Norovirus infection causes acute gastroenteritis (inflammation of the stomach and intestines); the most common symptoms are diarrhea, vomiting, and stomach pain.
Anyone can get norovirus, and they can have the illness multiple times during their lifetime.
Norovirus is the most common cause of acute gastroenteritis in the United States.
Norovirus illness can be serious
Norovirus can make people feel extremely ill and vomit or have diarrhea many times a day.
Most people get better within 1 to 2 days.
Dehydration can be a problem among some people with norovirus infection, especially the very young, the elderly, and people with other illnesses.”
 The study sponsor, LigoCyte, provides us with the following statistics:
“The Centers for Disease Control and Prevention (CDC) had been particularly active in improving the estimates of norovirus disease
burden. Their recent findings highlight the advances in norovirus epidemiology and suggest that the burden is similar to other
infectious diseases where immunization has become standard practice:
• Norovirus afflicts 21 million people per year in the U.S.
• The community attack rate of norovirus in the U.S. is 6.5%.
• Norovirus is responsible for 200,000 deaths annually in children • From 1999-2007 norovirus caused, on average, 797 deaths per year in the U.S., surging up to 50% during epidemic seasons.
• Norovirus is the leading cause of acute gastroenteritis in the community, and among persons seeking care in outpatient clinics or
emergency departments.
• Norovirus leads to an estimated annual mean of 71,000 hospitalizations in the U.S., surging to 100,000 during epidemic seasons.
– 18,500 to 37,000 hospitalizations per year are in children $10B in indirect loses and costs.
• Norovirus accounts for over 5 million cases (58%) of food poisoning annually, resulting in 14,600 hospitalizations.”

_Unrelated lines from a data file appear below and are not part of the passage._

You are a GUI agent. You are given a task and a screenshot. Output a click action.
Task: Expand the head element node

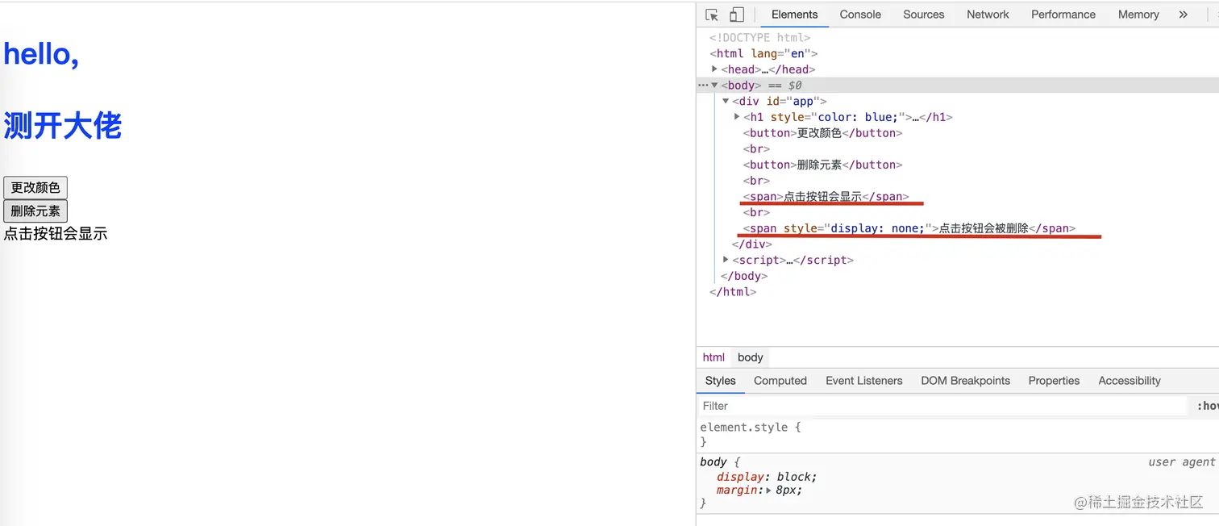(714, 69)
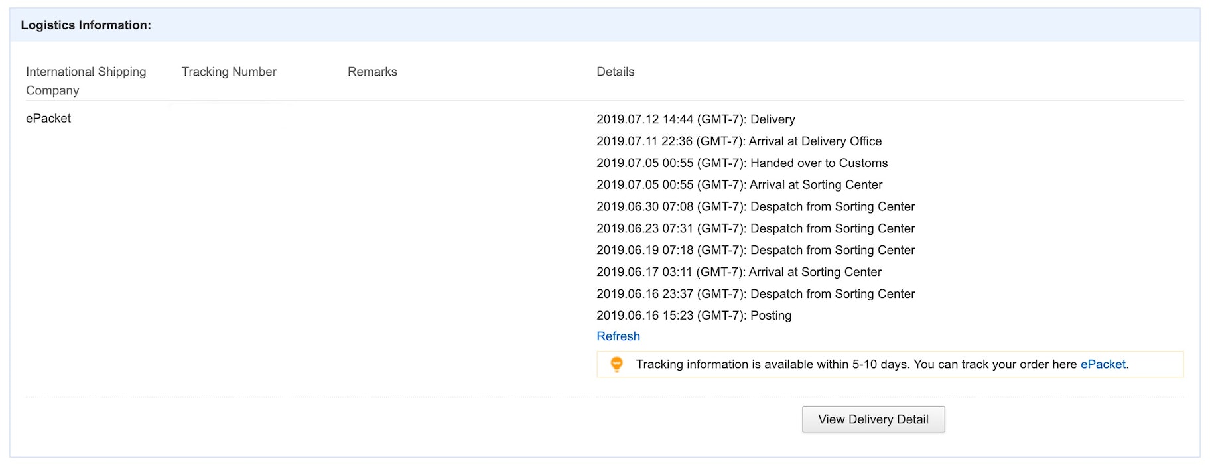Select the 2019.06.17 Arrival at Sorting Center entry

tap(739, 272)
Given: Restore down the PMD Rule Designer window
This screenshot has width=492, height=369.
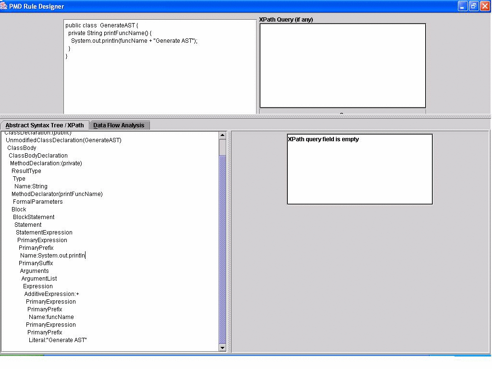Looking at the screenshot, I should [x=474, y=6].
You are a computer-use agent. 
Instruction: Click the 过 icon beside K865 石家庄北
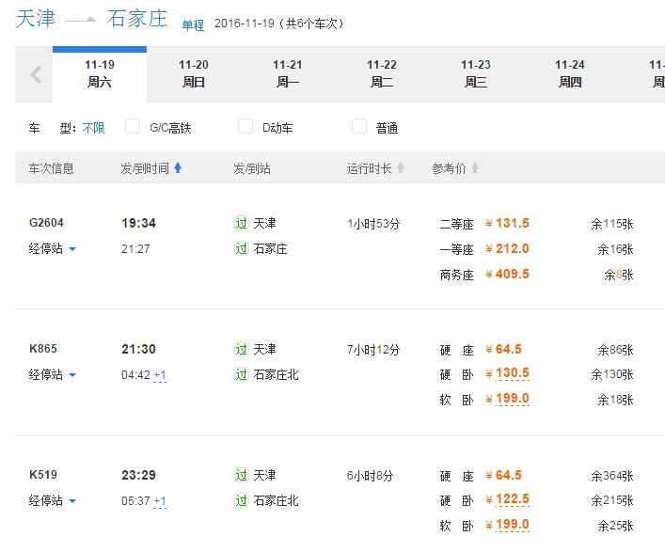242,374

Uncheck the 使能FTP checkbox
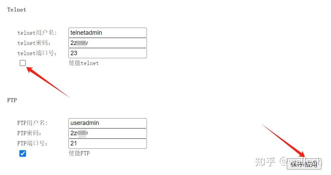point(23,154)
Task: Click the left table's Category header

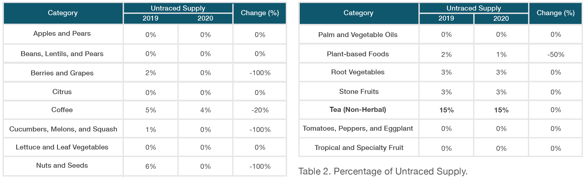Action: pyautogui.click(x=63, y=13)
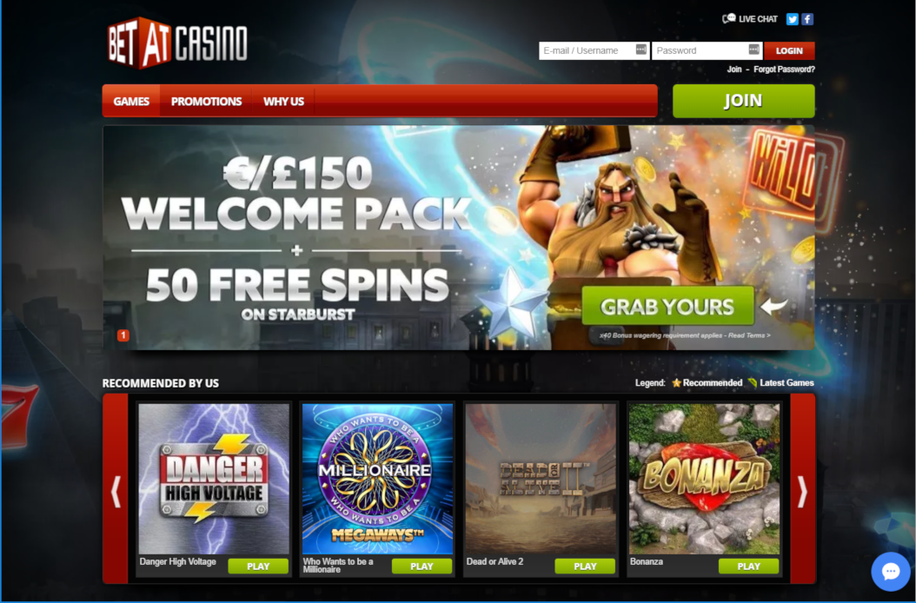Click the red LOGIN button

(x=789, y=51)
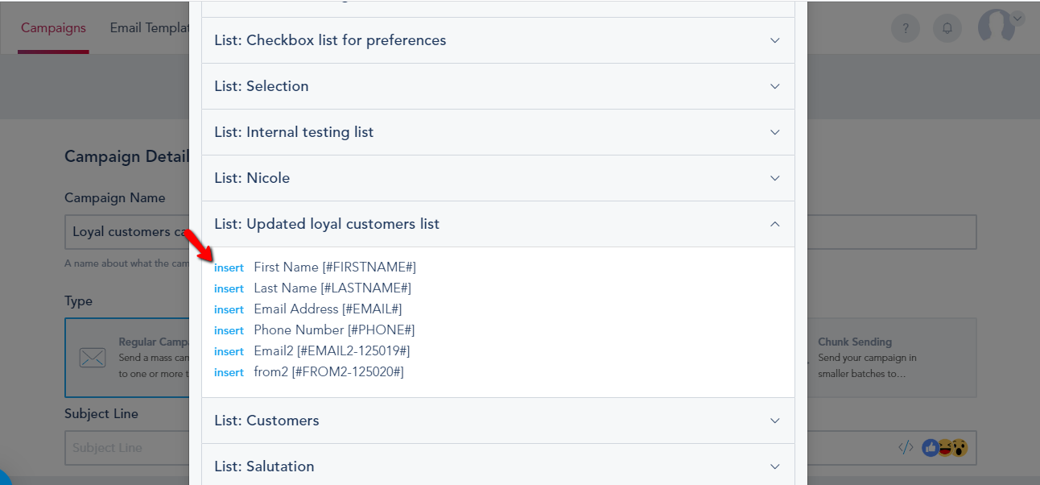Screen dimensions: 1040x485
Task: Insert the Last Name tag
Action: pyautogui.click(x=229, y=289)
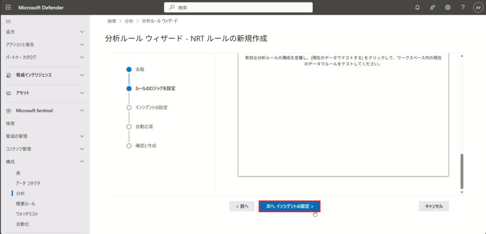Collapse navigation with hamburger icon
Screen dimensions: 486x234
9,22
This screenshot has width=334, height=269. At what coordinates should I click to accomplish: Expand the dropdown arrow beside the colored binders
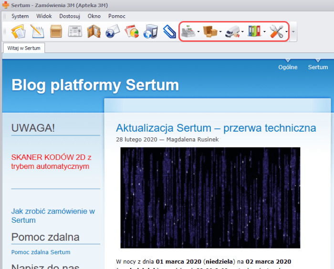[x=264, y=32]
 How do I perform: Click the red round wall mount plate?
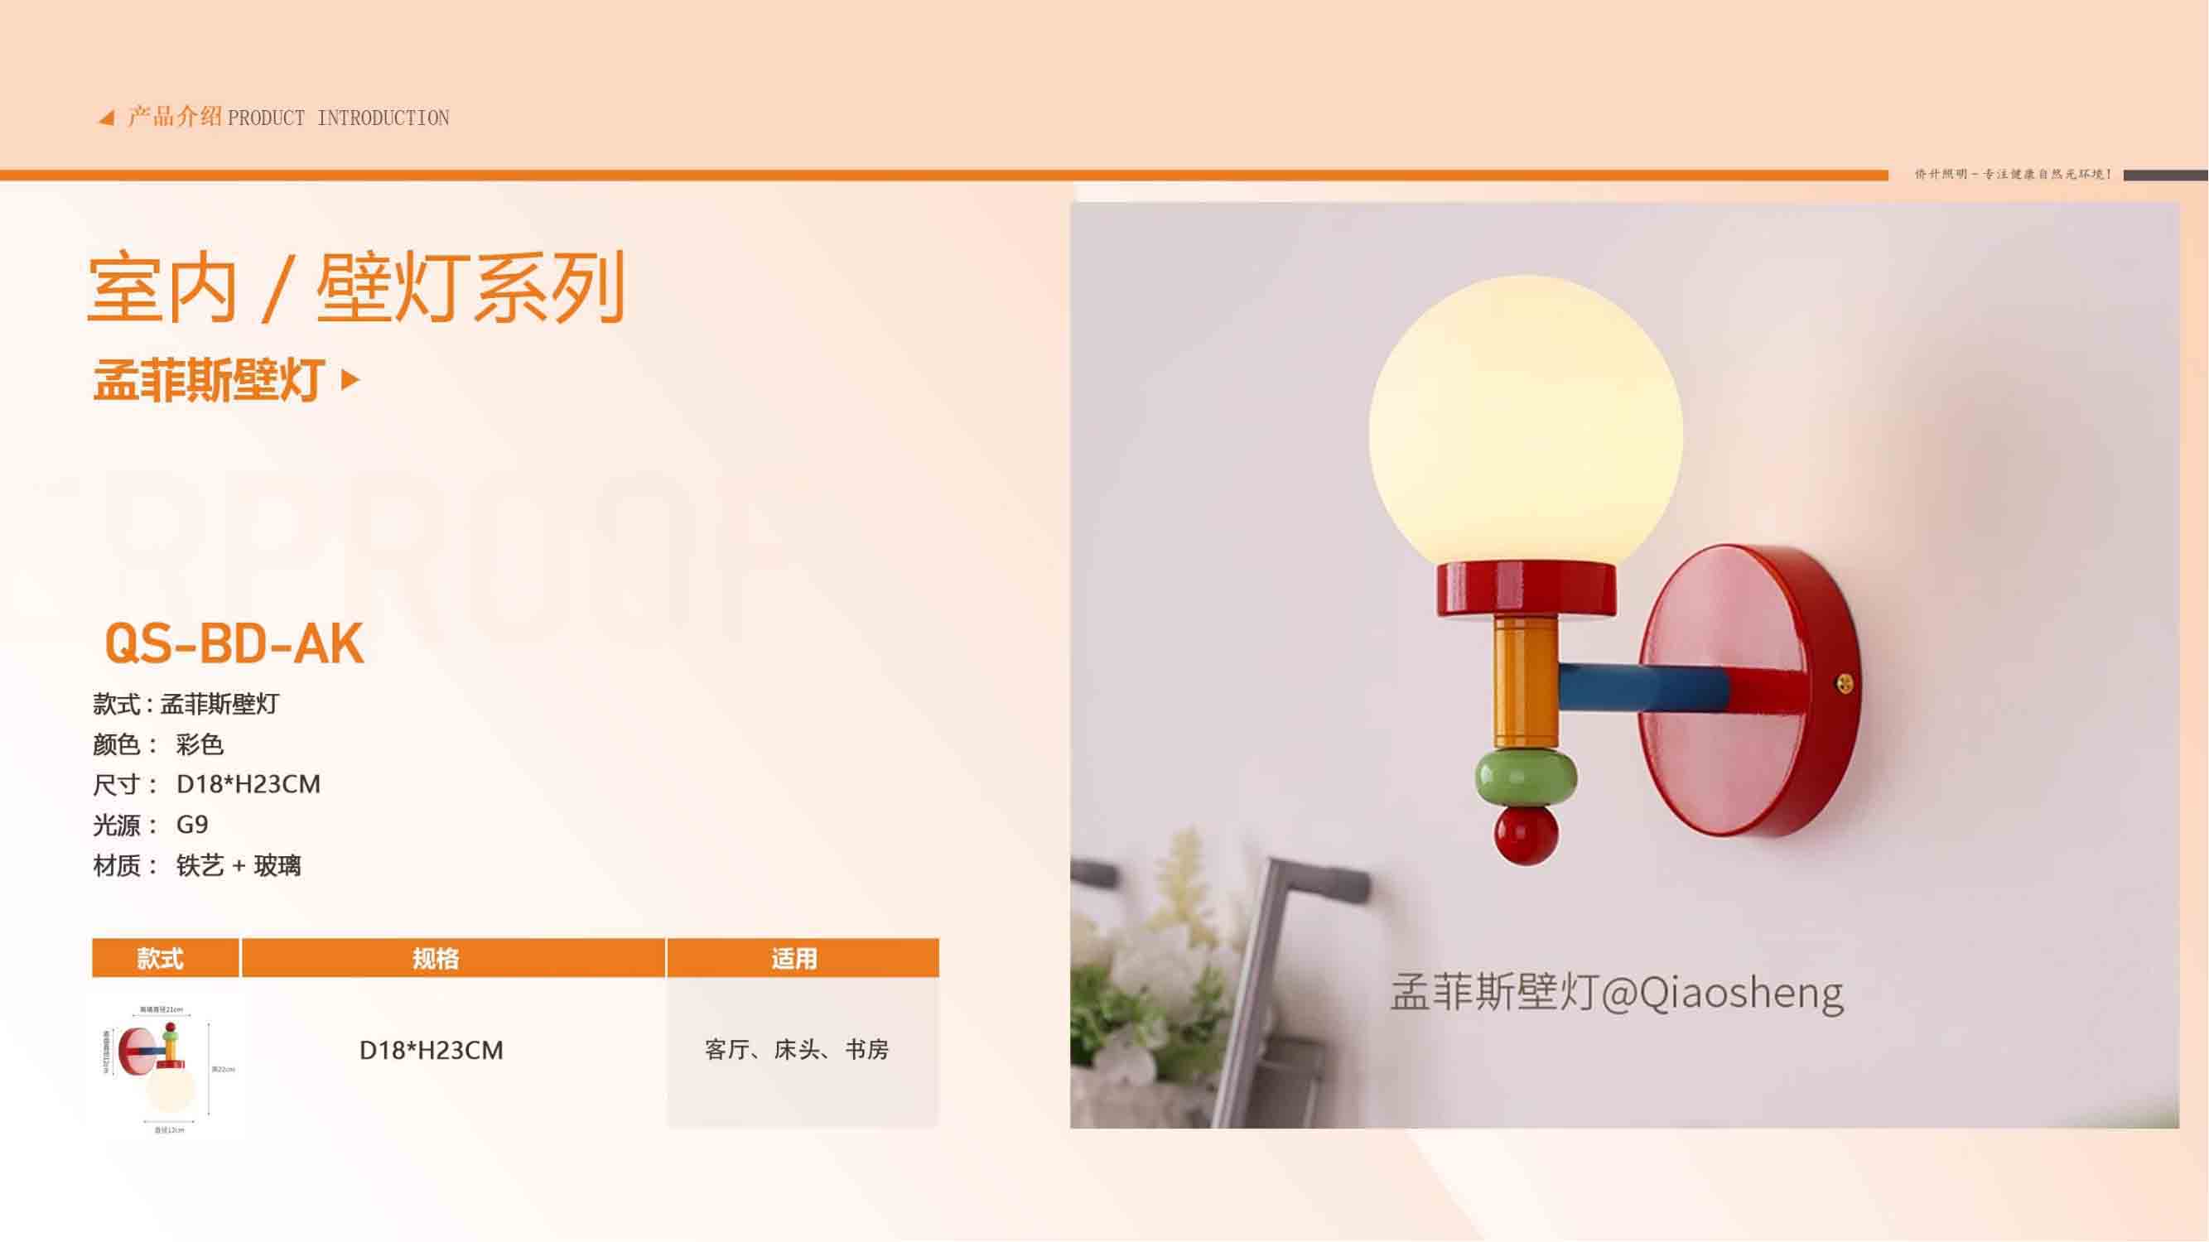pos(1749,691)
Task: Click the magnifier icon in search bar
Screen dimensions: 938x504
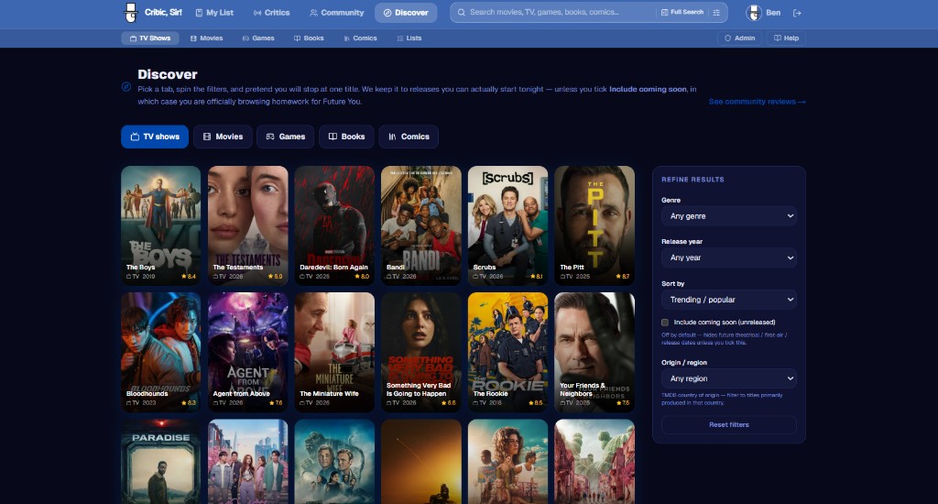Action: pos(462,13)
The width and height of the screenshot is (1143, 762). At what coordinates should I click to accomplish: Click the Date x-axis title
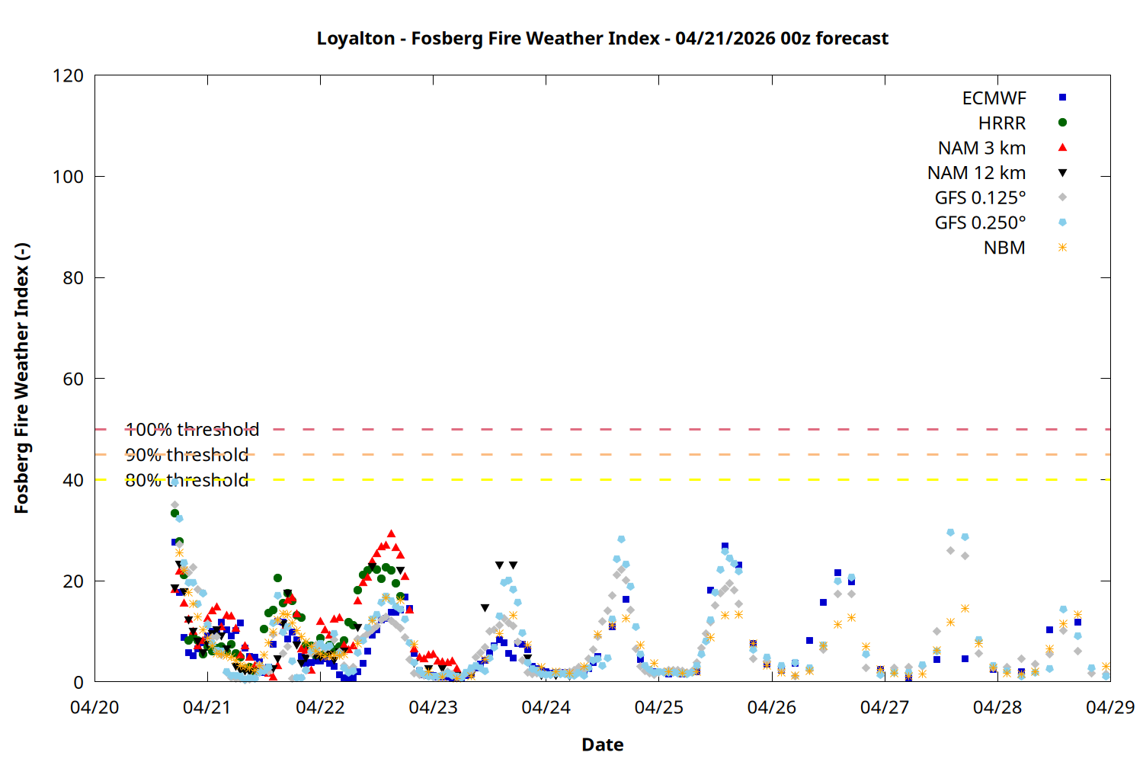click(602, 744)
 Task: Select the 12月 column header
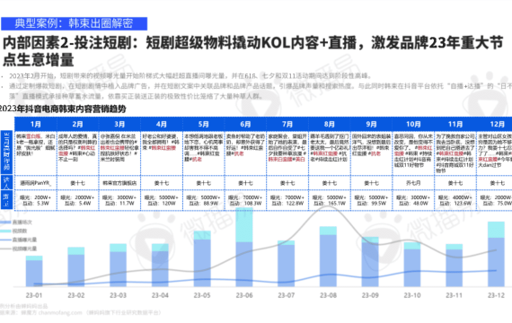click(x=497, y=125)
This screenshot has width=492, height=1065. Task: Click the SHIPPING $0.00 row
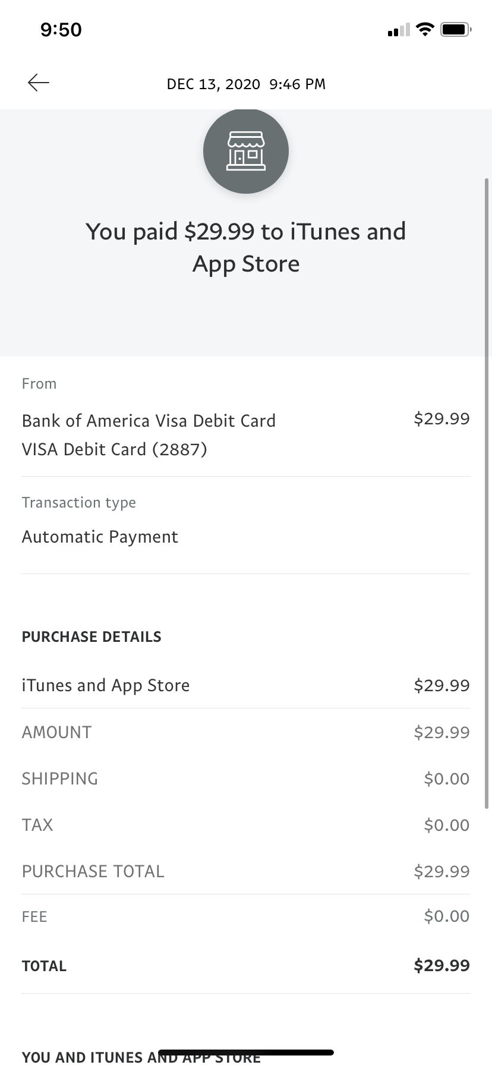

Promising, but not 100% effective

The company has developed two promising forms of the the vaccine, an injection form and a nasal spray. Both contain no active virus, but instead virus like particles. In testing they gave the vaccine to 47 test participants and placebo to 43 participants. They then exposed the participants orally to about 10 times the amount of the virus needed to typically infect about half of the general population. The results of the testing showed that the new vaccine is about 50% in preventing the disease and reduced the severity of the disease of those who still came down with it by 35%. Generally, most vaccine producers try to achieve an 80% to 90% effectiveness rate. However, the vaccines still needs to be tested in the “wild” as sometimes the effectiveness rate improves when subjects are casually exposed to an infectious agent rather than an intentional clinical exposure.  The immunity to the virus can last about 2 years as this is an agent that tends to mutate through genetic drift like influenza. Hence,  like the influenza vaccine, the Norovirus vaccine would need to be updated and re-administered every year or two.

LigoCyte may choose to still make the vaccine available even at the only 50% effectiveness rate as it still could benefit those in institutional settings and the elderly who are extremely vulnerable to the virus.  Cruise ships may be one of those “institutional settings” where the general population as well as the crew could benefit from the vaccine even with an only 50% effectiveness rate.